### HOW TO COMPLETE THIS TASK
Among these entries, how many lines have the string "computer" in them? Only the number is needed.

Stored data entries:
-------
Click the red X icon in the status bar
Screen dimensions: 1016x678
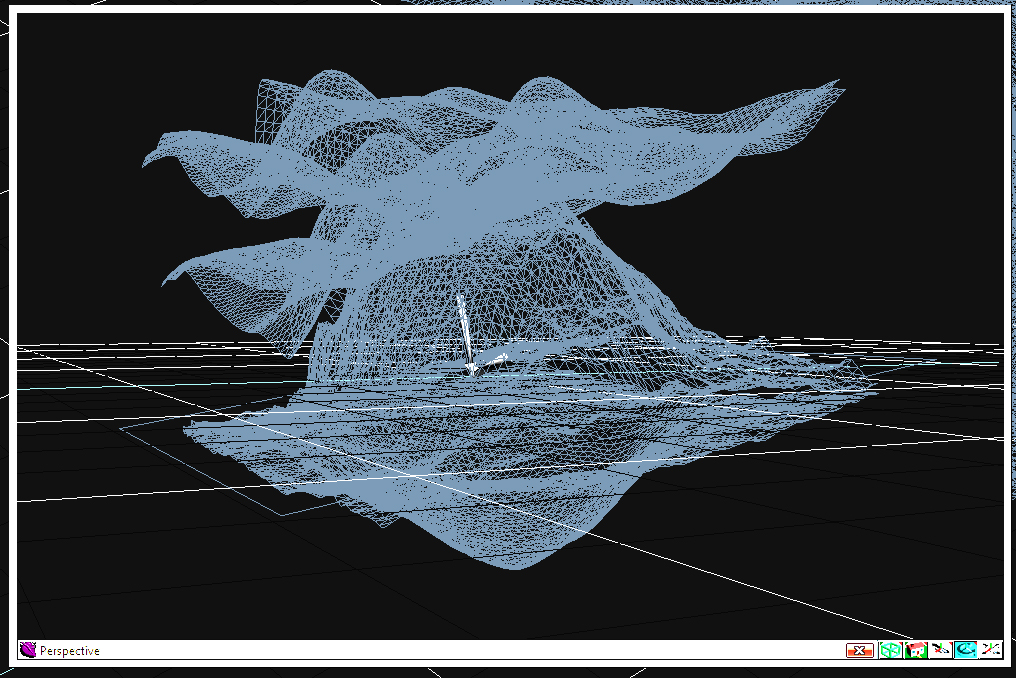click(860, 649)
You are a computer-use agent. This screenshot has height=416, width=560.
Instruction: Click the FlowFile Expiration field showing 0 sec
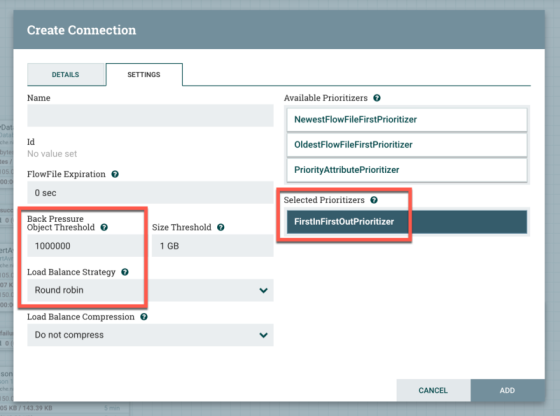point(150,192)
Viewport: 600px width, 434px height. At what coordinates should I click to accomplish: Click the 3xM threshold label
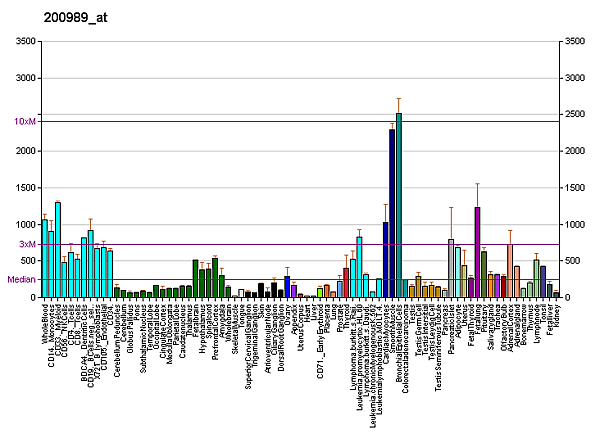27,244
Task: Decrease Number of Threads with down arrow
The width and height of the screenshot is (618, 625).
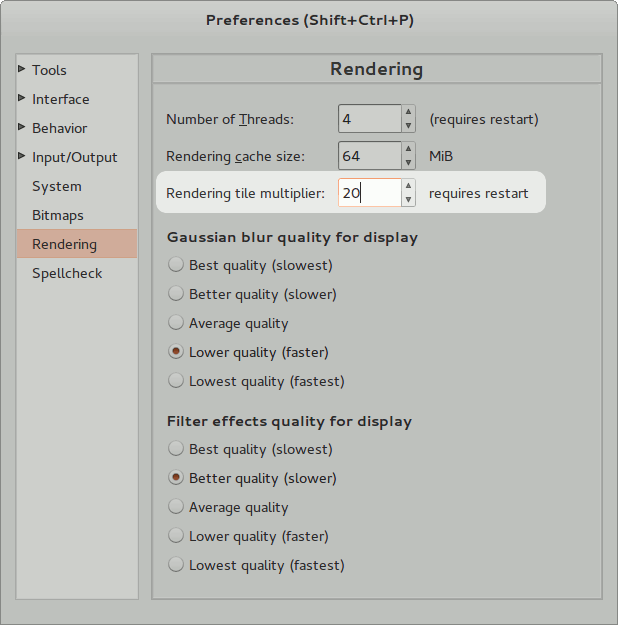Action: coord(408,126)
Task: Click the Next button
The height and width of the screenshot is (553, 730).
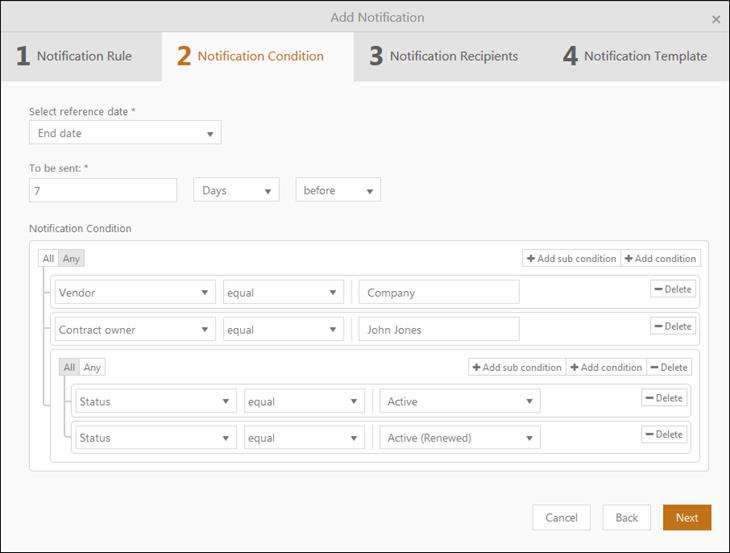Action: (x=687, y=518)
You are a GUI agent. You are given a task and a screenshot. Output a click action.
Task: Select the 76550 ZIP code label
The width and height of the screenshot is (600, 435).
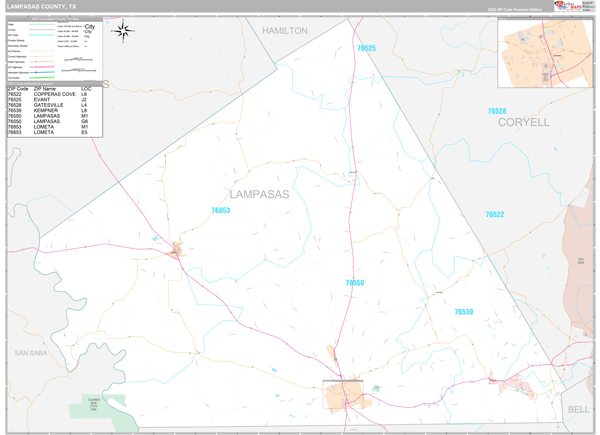(x=355, y=283)
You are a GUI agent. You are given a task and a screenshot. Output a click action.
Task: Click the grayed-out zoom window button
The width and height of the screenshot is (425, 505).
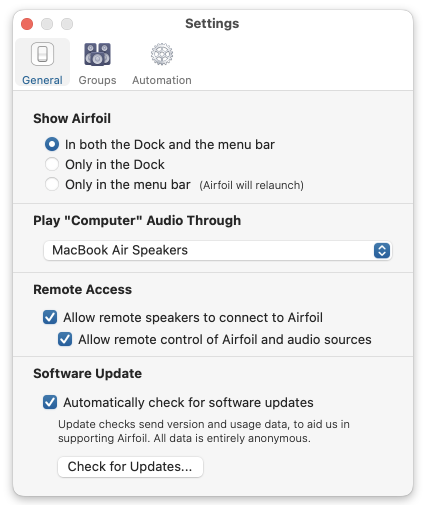click(x=67, y=24)
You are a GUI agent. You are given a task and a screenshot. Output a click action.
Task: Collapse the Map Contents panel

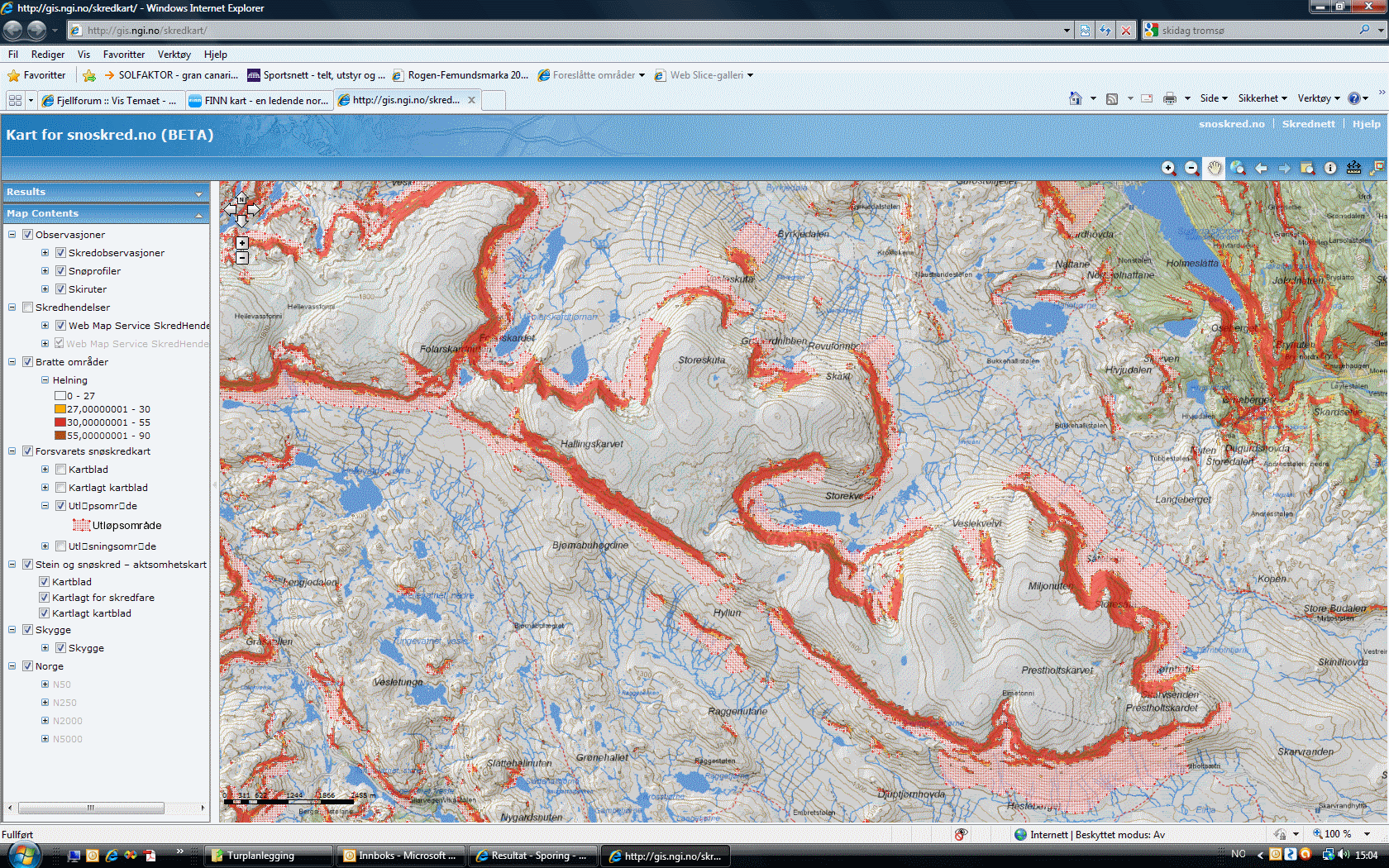point(198,214)
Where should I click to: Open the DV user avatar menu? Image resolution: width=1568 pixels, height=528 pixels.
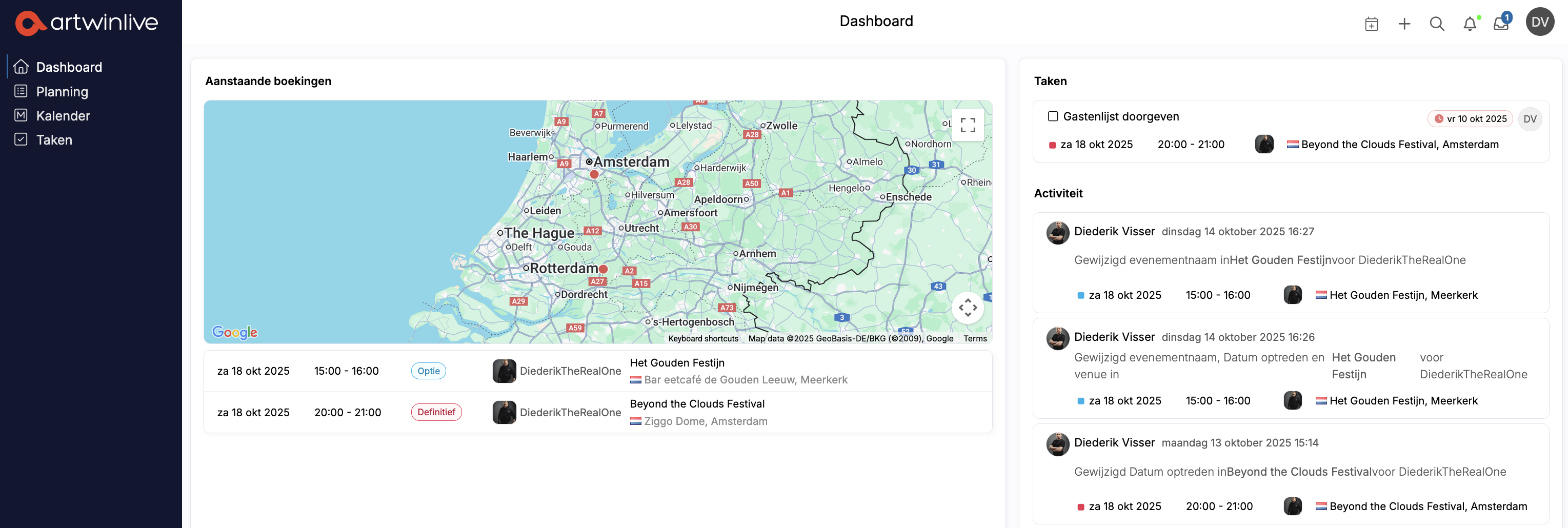[1539, 22]
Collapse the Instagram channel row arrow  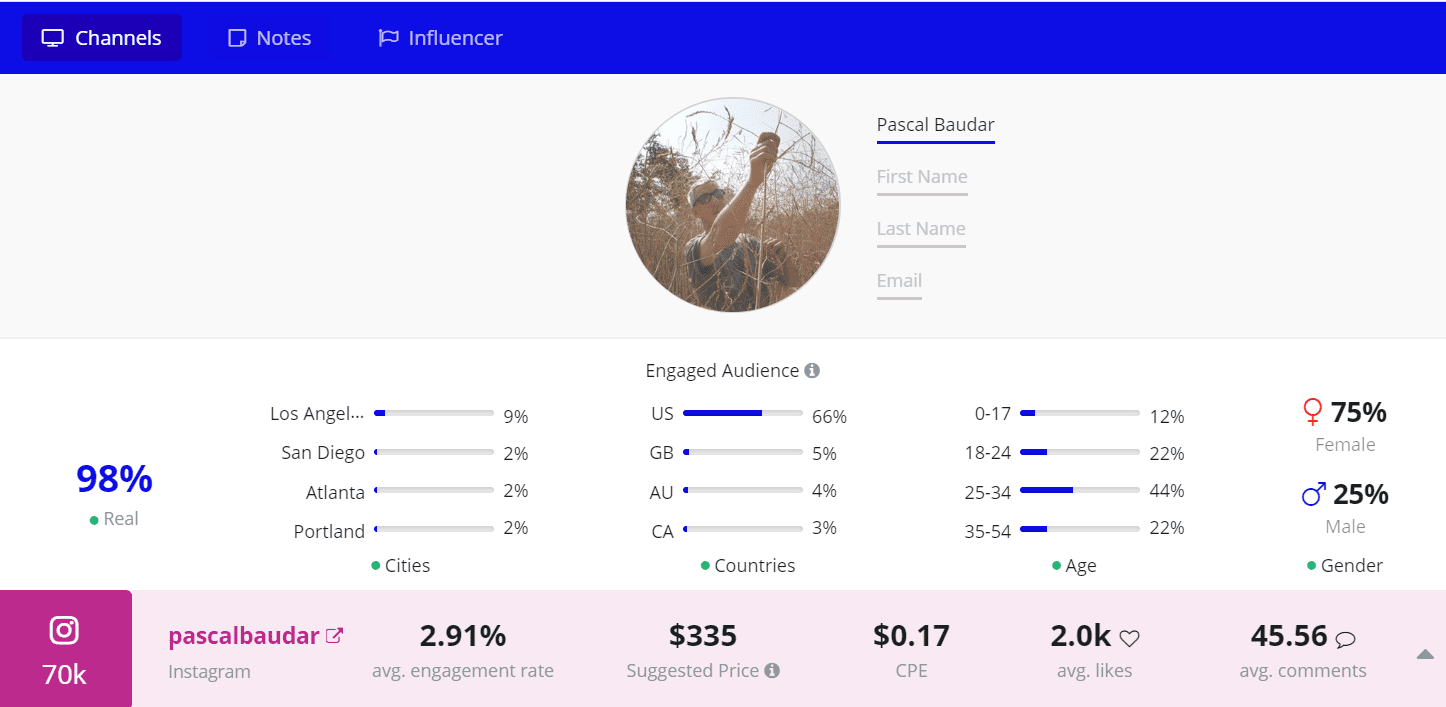[1425, 654]
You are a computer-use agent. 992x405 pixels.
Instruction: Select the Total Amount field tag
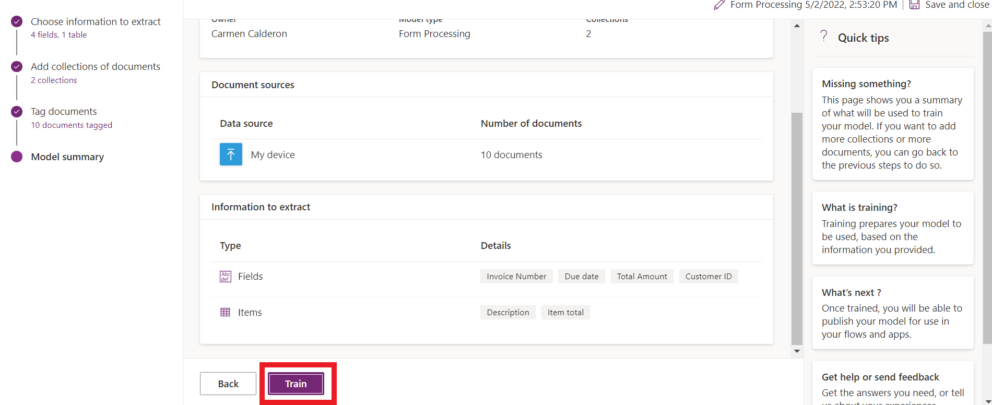point(641,276)
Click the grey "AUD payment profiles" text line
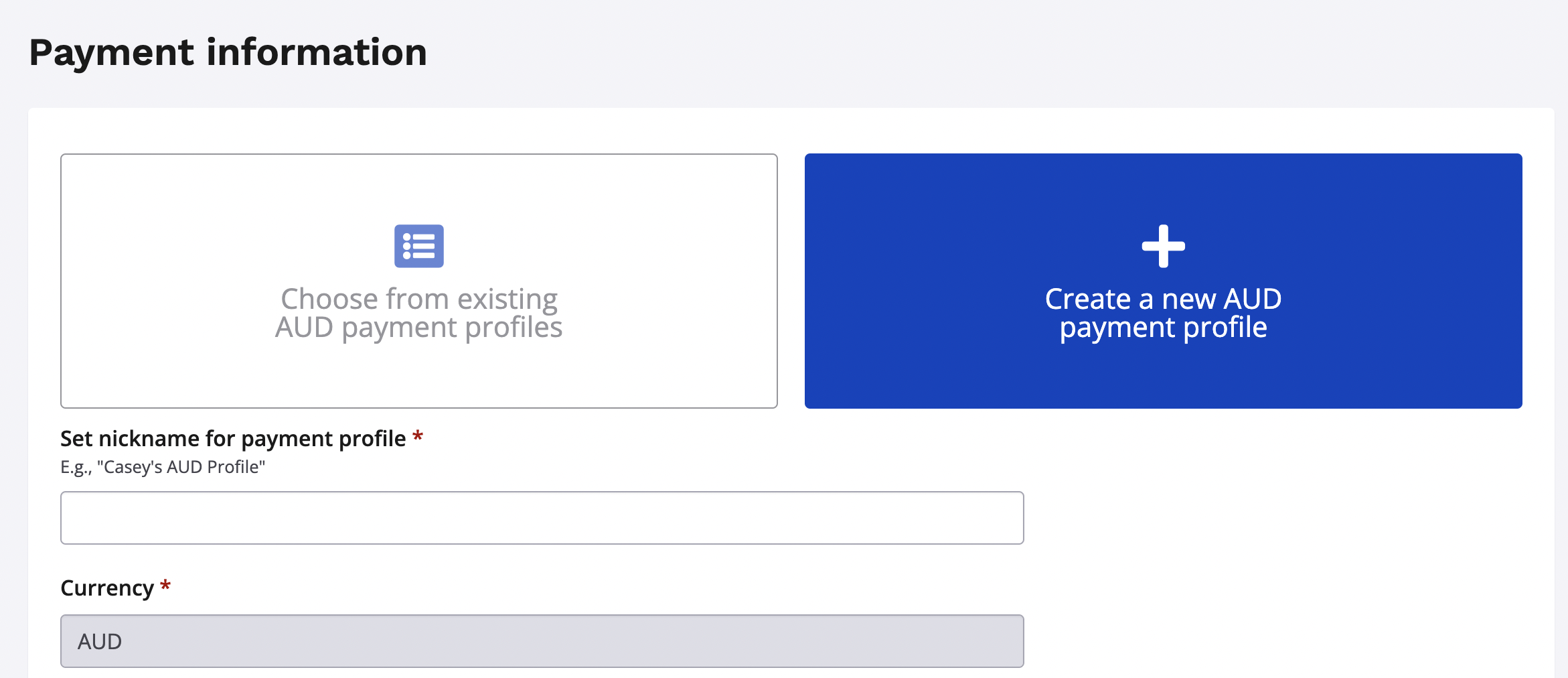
-------
### SOLUTION TO THIS EXERCISE
2